Since middle school, both of our kids have participated in cross country and track.

Yesterday, we attended the very last sports banquet of their high school athletic career. For the first time in 6 years, I remembered to bring tissues.

Yes, I was prepared to weep.

Being a parent of school athletes has been a gift I did not expect – for the kids of course, but also for me.

Over the last many years, we’ve spent lots of weekend mornings and weekday afternoons traversing central Ohio, near and far.

We’ve been to cities and towns that we would never have considered visiting; we’ve met and chatted with lovely parents we would otherwise not have known; we’ve watched not our children grow, but others’ as well.

We’ve gotten to be proud parents of our kids’ hard work and accomplishments.

And yes, I’ve cried tears of joy and tears of awe. For our own children as well as others’.

What I didn’t realize would touch me more than anything else is the role that their coaches have played during these very formative years.

I know that in some ways, they are just doing their job.

They show up to coach the kids; to teach them skills, to support, coax and direct them.

They show up year after year, some of them decade after decade because it is a job they love.

But what they might not know (I hope they do) is how impactful they are to our kids – for the rest of their lives.

Up until now, these coaches have spent more time and energy on our kids than any other adults besides us.
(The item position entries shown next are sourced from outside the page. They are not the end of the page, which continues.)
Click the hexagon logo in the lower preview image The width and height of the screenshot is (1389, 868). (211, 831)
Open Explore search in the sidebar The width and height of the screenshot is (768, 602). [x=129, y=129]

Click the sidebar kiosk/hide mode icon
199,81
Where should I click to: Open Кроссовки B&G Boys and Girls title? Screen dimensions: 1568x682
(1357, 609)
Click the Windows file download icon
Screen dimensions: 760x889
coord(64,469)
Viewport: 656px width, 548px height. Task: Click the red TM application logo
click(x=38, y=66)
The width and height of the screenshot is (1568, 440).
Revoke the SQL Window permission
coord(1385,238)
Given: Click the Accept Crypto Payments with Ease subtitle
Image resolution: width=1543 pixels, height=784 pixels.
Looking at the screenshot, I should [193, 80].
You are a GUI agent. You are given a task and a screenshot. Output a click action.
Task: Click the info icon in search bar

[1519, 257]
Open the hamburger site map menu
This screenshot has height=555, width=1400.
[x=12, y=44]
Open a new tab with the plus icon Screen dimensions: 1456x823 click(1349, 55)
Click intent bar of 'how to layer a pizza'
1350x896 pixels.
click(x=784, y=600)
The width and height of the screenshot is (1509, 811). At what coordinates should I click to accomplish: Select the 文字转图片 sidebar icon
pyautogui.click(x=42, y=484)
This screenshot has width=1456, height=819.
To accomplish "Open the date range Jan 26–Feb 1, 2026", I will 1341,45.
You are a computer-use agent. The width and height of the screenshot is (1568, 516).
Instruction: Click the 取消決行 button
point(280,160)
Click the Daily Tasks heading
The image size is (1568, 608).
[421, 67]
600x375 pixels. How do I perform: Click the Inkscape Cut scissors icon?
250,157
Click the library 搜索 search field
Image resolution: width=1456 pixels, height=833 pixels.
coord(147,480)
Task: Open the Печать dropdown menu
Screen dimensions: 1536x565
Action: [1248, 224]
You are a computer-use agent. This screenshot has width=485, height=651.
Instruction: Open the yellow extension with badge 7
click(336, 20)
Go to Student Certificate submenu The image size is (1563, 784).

They have watched our kids grow, fail, win, be grumpy, be joyful, be sad, be all the things that kids get to be, between the ages of 12-18.

That’s no small feat!

I brought tissues to the banquet yesterday because I knew how I would respond to seeing the coaches with my kids officially like that for the last time.

Was it grief that I felt?

Was it sadness?

Was it gratitude?

Was it love?

Oh my gosh, it was all of the above.

These coaches will be handing  the kids their diplomas on graduation day. Can you already see me in the audience?

I must be prepared to bring a whole box of tissues.

Coaches can certainly change lives. These particular ones did not just change our kids’ lives, they helped MOLD them.

I am forever grateful and will forever be teary when I think about how lucky we have all been not with just any coaches – with these particular ones. ❤️

Who, besides your family, helped mold you?

Have you gotten a chance to reach out to them to thank them lately?